Problem statement ▸
Copy nothing but the lines from the one containing "At what coordinates" through the last line of the records, repeated exactly and without pictures.

Records contained in a dataset:
━━━━━━━━━━

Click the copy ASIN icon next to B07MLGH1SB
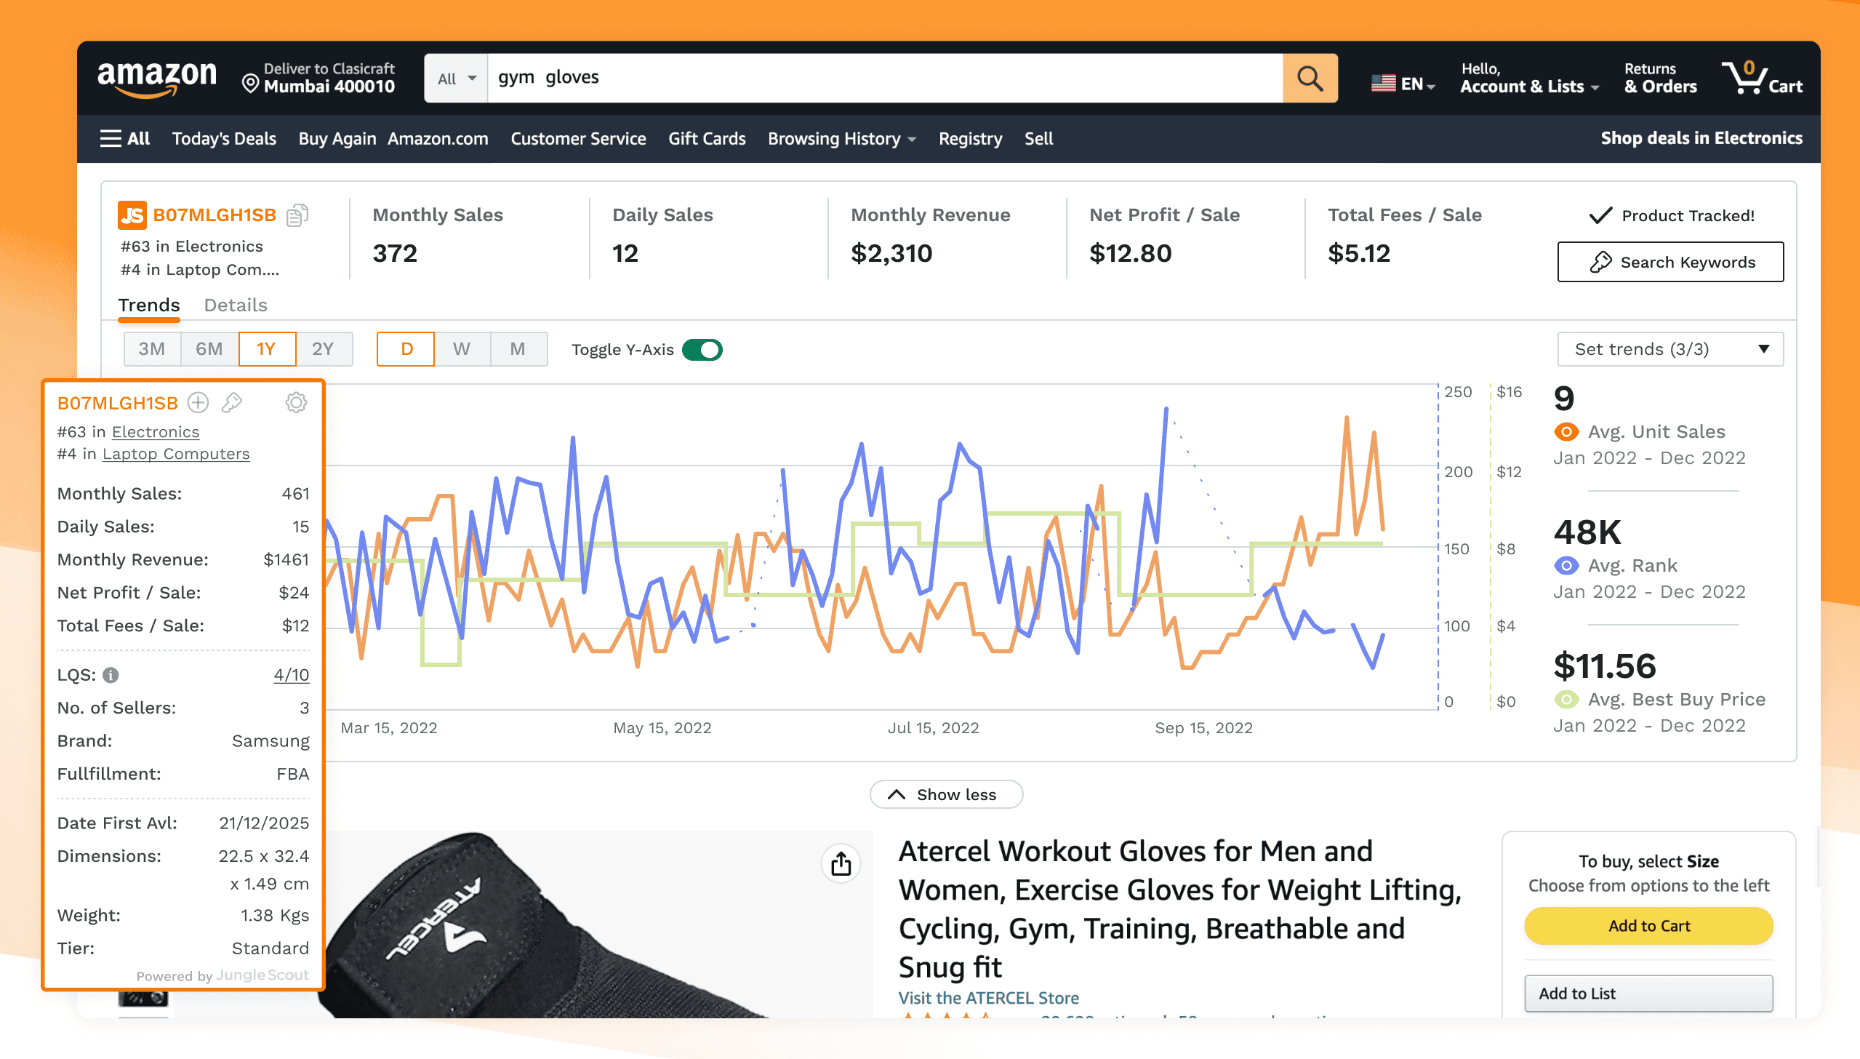The width and height of the screenshot is (1860, 1059). click(x=297, y=215)
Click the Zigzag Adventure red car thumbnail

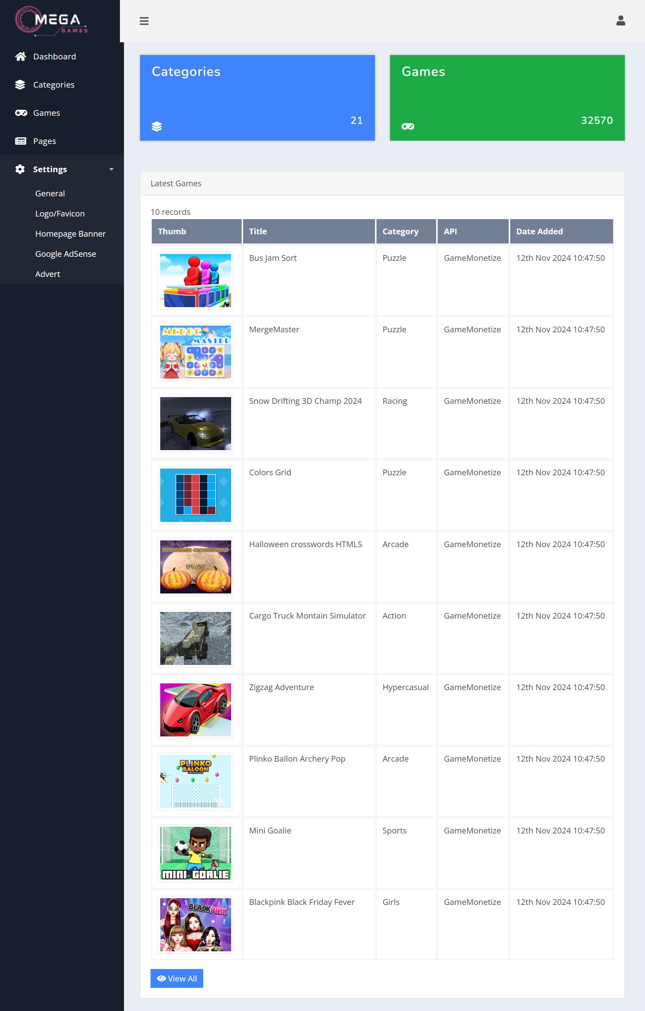(195, 710)
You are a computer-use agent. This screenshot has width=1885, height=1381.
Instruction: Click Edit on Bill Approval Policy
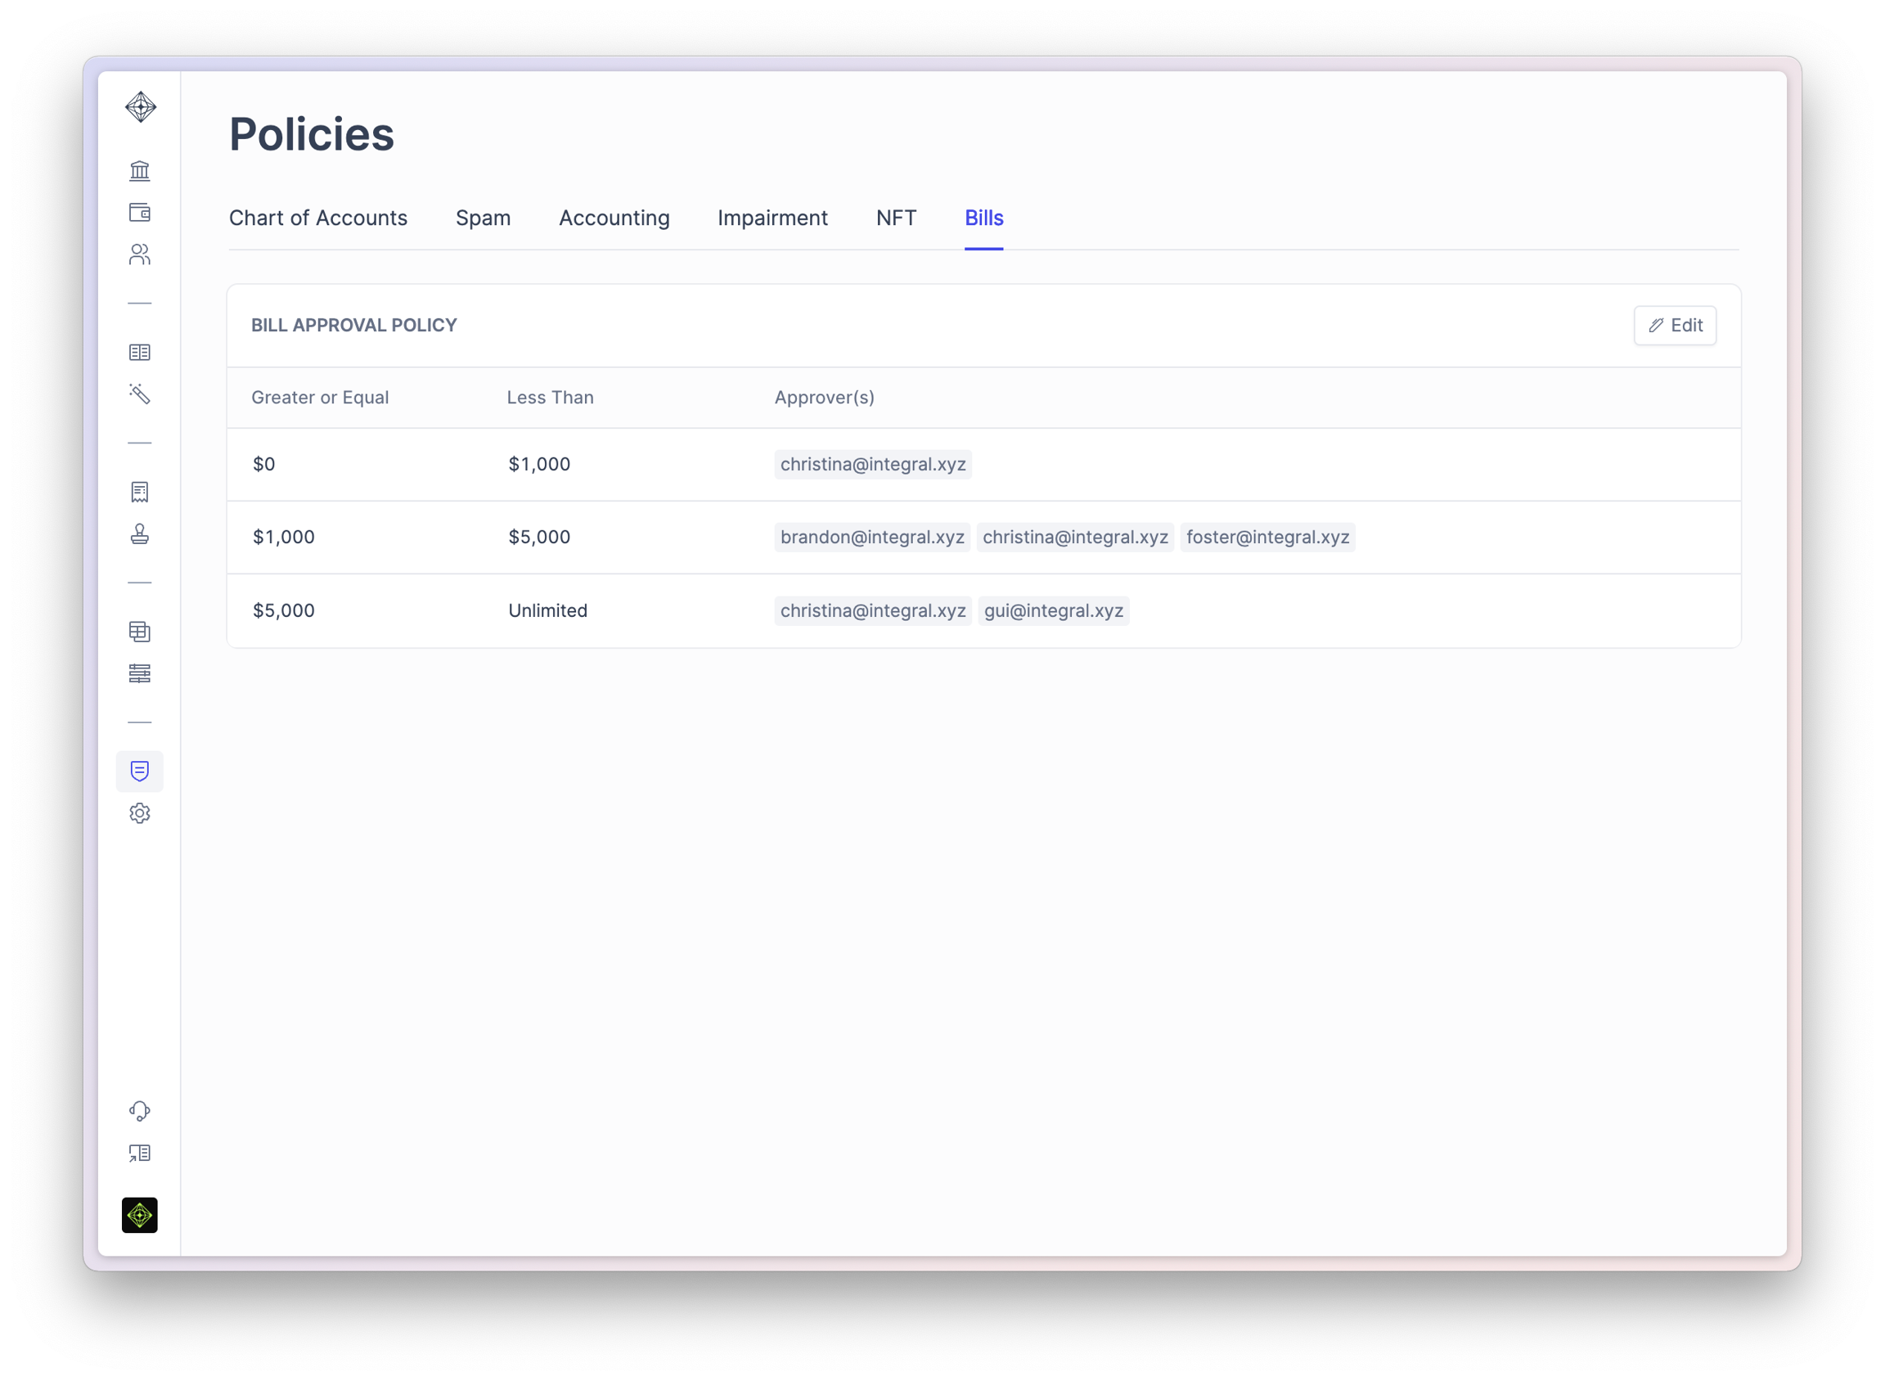(1674, 325)
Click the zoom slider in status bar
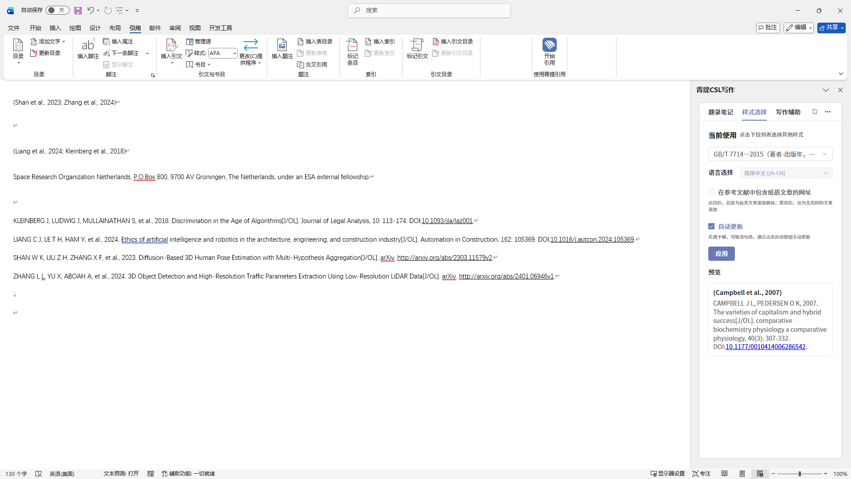 point(799,474)
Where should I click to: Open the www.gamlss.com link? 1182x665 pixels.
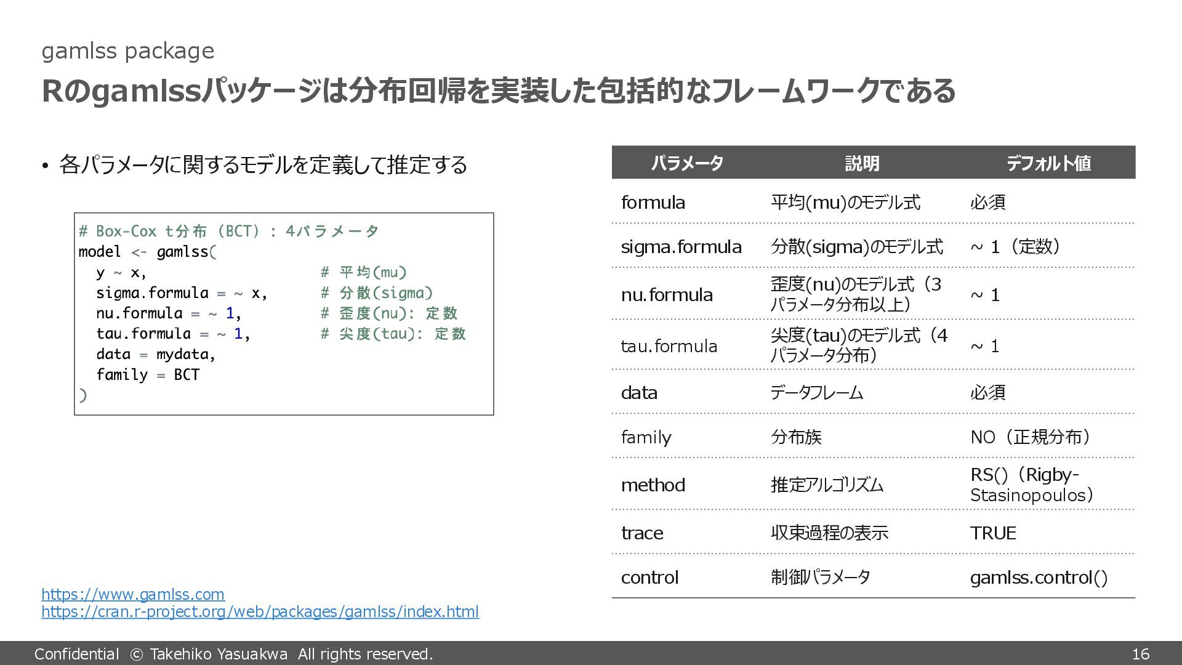click(x=132, y=594)
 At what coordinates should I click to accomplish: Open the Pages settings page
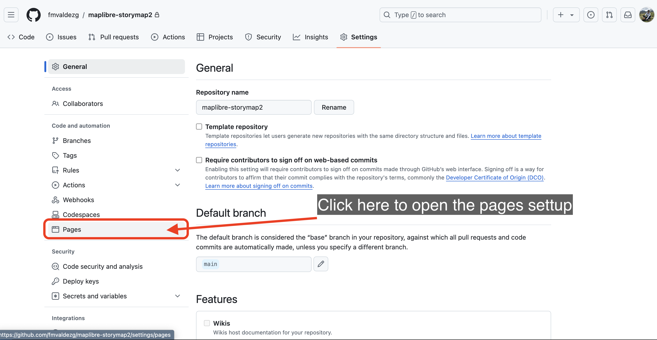(72, 229)
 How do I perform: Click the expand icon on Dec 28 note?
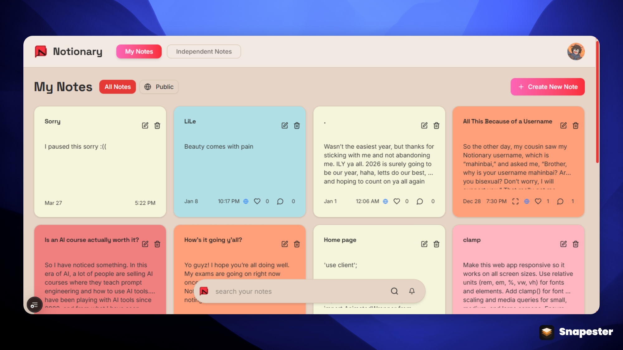click(516, 201)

━━━━━━━━━━

Result ▸
 At what coordinates should I click to accomplish: Open the Pages settings page
(72, 229)
 How do I perform: Click the expand icon on Dec 28 note?
click(516, 201)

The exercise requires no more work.